Rudolf Otto, ahli sejarah agama berkebangsaan Jerman, menyatakan, sebagaimana kutipan Tim Karya Ilmiah 2008 dalam buku Aliran-aliran Teologi Islam, “Kebutuhan manusia terhadap agama berawal dari ketakjuban mereka terhadap fenomena keteraturan dan keunikan alam semesta. Dengan pikiran dan perasaan yang ia miliki, manusia berusaha memahami dan memecahkan fenomena tersebut yang akhirnya memunculkan rasa tentang yang gaib, yaitu ada kekuatan besar yang mengatur alam semesta dan kehidupan mereka yang hakikatnya tak mampu dijangkau oleh akal pikiran.”
Baca Juga: Allah “Wajib” Wujud
Begitulah kata Otto yang sejatinya manusia memang butuh pada Tuhan yang menciptakan alam semesta. Alasannya, sebagaimana kursi pasti ada yang menciptakan, alam juga begitu, pasti ada yang menciptakan. Maka dari itu, dunia serta isinya tak luput dari genggaman Sang Pencipta.
Golongan Ateis memandang akal adalah segalanya. Mereka menuhankan akal dan berdogma bahwa setiap sesuatu yang tak bisa diolah oleh akal akan keberadaannya, maka sesuatu tersebut tidak ada. Seperti itulah penilaian mereka terhadap Allah, Sang Maha Pencipta, yang wujud-Nya tak nampak oleh mata. Hal ini disebabkan kaum Ateis terlalu ceroboh dalam mengaplikasikan akal sehingga memasuki zona yang tidak mampu dijangkau oleh akal.
Mengapa kaum Ateis lebih memprioritaskan akal pada semua perkara termasuk perkara ketuhanan? Pakar perbandingan agama abad V Hijriah, Imam as-Syahrastani telah memecahkan pertanyaan ini. As-Syahrastani menjelaskan bahwa kaum Ateis menganggap segala fenomena yang terjadi di alam, baik bersangkutan dengan tuhan atau makhluk, masuk akal atau tidak, pasti memiliki penafsiran secara materialis. Sebab materi tidak mungkin diciptakan dan tidak mungkin rusak. Paham ini telah menjamur di kalangan ilmuan sehingga mereka berkesimpulan bahwa segala sesuatu tercipta dari materi.
Untuk meluruskan dogma serampangan mereka, Imam al-Ghazali memberikan pemahaman bahwa manusia tidak mungkin dapat mengetahui keberadaan Tuhan dengan akal. Jika mereka terlalu memaksakan diri untuk mengungkap hal itu, maka akan menyebabkan dirinya masuk pada lubang kesesatan bahkan kekafiran.

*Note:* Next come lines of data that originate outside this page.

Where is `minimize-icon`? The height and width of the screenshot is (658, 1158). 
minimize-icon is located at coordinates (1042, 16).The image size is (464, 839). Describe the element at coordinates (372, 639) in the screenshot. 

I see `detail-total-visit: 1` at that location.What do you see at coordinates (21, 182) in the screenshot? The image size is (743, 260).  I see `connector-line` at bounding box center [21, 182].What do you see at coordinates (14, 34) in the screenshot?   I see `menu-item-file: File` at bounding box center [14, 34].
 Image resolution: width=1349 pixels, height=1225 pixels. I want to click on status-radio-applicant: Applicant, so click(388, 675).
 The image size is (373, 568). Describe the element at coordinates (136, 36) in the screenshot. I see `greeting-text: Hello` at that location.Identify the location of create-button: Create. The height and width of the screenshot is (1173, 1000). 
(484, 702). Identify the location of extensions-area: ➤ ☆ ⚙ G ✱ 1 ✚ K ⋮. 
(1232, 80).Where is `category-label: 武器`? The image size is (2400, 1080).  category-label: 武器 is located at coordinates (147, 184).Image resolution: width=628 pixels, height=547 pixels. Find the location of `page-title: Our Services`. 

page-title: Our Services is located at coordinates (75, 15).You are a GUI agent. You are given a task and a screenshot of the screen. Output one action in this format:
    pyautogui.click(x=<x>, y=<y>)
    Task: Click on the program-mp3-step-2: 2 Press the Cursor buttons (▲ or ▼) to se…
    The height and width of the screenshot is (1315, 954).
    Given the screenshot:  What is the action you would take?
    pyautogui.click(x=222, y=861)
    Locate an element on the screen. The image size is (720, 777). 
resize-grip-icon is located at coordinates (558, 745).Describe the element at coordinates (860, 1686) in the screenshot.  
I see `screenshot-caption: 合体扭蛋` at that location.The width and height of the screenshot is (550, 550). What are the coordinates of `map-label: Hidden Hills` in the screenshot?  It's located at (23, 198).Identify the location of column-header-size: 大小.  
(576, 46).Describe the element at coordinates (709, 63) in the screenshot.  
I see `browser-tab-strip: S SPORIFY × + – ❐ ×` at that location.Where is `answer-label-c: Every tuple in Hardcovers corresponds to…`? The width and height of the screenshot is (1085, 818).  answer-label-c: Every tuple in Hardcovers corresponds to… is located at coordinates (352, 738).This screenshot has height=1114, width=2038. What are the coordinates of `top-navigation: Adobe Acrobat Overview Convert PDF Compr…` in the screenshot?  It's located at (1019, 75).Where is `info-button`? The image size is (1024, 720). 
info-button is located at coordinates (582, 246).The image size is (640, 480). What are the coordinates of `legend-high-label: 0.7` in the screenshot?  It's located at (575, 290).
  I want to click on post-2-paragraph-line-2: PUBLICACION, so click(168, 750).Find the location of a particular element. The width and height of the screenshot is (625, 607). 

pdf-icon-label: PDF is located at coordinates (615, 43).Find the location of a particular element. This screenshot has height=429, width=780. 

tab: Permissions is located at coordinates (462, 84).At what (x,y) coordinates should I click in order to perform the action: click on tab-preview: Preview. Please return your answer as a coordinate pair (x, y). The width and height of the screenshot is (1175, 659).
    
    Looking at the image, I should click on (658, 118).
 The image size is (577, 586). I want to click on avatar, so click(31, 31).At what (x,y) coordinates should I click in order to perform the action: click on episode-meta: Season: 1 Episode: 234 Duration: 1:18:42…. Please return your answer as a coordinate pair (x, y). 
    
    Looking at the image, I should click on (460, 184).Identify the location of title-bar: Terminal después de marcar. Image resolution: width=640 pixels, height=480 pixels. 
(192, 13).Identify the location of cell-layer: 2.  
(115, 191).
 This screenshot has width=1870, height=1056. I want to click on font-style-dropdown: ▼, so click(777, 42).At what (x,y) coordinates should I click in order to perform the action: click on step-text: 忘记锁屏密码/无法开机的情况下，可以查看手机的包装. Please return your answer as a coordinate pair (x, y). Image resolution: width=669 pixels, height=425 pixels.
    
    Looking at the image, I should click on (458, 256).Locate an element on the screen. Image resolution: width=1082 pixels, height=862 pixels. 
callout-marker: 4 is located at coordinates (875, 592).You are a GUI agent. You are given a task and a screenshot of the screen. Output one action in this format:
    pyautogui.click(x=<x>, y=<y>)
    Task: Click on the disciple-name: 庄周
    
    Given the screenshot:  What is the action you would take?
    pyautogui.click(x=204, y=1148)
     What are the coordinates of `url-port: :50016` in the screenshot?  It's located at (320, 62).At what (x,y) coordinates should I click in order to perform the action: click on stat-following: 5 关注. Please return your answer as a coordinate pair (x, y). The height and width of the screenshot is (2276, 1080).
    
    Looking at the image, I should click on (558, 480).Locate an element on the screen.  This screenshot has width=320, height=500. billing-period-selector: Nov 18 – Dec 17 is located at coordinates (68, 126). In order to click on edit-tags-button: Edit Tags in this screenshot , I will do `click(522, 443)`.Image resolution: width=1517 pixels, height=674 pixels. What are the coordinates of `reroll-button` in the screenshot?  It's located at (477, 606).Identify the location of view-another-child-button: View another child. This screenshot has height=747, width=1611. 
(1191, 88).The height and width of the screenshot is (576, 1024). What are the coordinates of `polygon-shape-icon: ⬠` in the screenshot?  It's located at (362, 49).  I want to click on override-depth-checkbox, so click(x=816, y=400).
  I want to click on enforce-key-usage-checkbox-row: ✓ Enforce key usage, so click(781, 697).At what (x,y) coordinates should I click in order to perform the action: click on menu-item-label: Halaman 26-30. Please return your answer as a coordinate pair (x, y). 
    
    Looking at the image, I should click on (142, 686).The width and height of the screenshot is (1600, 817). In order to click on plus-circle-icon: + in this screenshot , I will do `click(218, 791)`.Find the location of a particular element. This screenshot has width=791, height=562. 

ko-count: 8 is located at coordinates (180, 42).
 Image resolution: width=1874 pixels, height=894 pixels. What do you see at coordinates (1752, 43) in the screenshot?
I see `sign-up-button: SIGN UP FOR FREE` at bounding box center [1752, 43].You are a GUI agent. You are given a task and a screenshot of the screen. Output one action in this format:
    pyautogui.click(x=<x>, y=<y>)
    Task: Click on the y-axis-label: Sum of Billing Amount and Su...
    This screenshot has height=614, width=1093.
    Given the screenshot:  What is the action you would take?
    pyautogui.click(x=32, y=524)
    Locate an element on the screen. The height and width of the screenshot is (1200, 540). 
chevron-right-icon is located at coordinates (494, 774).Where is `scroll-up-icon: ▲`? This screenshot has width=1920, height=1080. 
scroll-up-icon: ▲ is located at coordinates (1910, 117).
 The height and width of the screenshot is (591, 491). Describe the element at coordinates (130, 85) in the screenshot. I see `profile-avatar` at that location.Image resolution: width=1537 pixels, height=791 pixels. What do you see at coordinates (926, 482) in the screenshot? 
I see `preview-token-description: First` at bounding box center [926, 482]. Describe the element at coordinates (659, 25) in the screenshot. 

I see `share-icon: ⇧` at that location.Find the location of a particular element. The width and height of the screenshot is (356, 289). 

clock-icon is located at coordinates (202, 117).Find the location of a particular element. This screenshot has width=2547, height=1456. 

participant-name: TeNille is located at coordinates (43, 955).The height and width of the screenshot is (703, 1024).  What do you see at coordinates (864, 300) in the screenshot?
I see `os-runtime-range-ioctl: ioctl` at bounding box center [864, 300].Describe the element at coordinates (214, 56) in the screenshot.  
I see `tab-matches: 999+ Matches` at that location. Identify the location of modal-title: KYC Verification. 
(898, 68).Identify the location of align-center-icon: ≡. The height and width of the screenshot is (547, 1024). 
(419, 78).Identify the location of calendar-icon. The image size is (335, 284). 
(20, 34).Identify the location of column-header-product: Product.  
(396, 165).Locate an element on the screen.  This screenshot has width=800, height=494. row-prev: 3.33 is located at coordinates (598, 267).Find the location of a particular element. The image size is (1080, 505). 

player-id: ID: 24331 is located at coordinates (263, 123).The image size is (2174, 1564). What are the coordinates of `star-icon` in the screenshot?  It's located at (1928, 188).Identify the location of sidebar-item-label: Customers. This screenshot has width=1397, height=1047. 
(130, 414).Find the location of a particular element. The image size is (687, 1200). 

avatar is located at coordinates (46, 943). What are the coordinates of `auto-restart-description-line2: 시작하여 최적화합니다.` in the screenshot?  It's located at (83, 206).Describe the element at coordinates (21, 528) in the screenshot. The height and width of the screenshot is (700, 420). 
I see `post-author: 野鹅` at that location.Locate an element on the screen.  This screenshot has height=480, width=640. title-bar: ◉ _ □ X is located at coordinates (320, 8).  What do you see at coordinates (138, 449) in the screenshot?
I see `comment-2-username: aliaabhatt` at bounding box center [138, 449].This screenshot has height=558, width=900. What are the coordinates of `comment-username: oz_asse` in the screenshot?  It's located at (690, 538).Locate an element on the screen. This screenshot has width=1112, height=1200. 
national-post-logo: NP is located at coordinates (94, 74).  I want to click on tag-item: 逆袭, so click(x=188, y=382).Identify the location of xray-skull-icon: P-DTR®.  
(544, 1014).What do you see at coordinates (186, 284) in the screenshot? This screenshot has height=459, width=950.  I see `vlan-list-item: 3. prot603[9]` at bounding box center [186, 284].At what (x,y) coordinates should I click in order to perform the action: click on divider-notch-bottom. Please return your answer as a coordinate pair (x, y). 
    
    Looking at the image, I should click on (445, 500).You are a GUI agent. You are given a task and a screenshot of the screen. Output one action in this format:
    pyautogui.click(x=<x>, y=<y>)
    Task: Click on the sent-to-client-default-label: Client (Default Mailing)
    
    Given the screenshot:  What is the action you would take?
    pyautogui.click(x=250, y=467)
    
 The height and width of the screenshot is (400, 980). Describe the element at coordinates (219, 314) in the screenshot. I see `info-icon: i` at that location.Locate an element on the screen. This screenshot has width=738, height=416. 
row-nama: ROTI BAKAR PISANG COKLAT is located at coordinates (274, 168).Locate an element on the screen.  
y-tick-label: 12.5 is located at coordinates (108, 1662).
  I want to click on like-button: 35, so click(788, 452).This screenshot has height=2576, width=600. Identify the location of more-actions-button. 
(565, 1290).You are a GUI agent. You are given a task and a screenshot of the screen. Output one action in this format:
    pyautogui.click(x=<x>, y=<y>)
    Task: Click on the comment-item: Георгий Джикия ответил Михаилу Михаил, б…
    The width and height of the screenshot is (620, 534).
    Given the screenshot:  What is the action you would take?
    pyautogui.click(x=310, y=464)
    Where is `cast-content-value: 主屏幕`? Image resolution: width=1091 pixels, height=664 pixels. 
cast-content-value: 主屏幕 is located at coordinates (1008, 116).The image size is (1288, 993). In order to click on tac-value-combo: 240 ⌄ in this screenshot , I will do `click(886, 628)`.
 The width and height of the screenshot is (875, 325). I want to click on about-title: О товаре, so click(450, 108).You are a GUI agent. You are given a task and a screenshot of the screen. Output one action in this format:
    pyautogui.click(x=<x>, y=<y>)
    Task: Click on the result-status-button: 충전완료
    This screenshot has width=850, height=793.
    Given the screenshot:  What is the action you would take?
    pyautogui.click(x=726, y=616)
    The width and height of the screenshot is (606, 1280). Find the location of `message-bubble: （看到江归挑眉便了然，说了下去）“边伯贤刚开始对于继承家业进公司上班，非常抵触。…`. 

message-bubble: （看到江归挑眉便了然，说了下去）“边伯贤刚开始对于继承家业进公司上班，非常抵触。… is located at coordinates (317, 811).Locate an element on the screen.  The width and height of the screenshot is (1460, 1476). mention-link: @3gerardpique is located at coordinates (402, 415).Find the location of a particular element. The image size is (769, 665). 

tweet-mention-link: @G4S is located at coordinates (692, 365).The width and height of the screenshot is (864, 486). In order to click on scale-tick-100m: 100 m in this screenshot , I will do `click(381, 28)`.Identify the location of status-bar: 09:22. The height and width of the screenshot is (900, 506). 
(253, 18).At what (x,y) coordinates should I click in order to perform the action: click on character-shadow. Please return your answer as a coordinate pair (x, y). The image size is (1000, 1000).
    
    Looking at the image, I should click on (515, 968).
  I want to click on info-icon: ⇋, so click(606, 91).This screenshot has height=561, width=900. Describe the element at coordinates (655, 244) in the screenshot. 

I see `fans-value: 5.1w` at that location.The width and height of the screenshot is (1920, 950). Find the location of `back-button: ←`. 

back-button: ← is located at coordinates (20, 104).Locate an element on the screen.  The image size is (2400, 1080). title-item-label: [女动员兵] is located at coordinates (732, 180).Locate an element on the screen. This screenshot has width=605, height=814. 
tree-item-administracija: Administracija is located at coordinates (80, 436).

Baca Juga: Mengintip Sejarah Pejuang Akidah dari Masa ke Masa #1
Barangkali dalam konteks ini, cukup relevan jika penulis mengutip Imam al-Ghazali yang memberi contoh sebagai pembuktian akan kelemahan manusia untuk memikirkan Zat Tuhan. Beliau mencontohkan pada ketidakmampuan manusia memandang langsung keberadaan matahari. Manusia hanya bisa mengetahui keberadaan matahari dengan pengaruh sinarnya yang menerpa bumi. Begitu pula dengan Tuhan, manusia tak bisa langsung memandang Zat-Nya yang mulia, melainkan dengan melalui ciptaan-Nya yang berada di dunia ini.
Masih selaras dengan perumpamaan di atas, Imam al-Ghazali memberikan gambaran pada udara yang hadir menyelimuti bumi. Andai kata angin dengan jumlah yang tak terbatas ini dapat dilihat yang selanjutnya ia memiliki warna, maka manusia tak akan nampak pada apa pun.
Dari dua contoh di atas, Imam al-Ghazali ingin menjelaskan akan ketidakmampuan makhluk mengetahui Tuhannya melalui akal. Memang keberadaan-Nya tak bisa dikasat oleh mata, tetapi pada hakikatnya, alam beserta isinya ini sebagai bukti akan eksistensi Tuhan.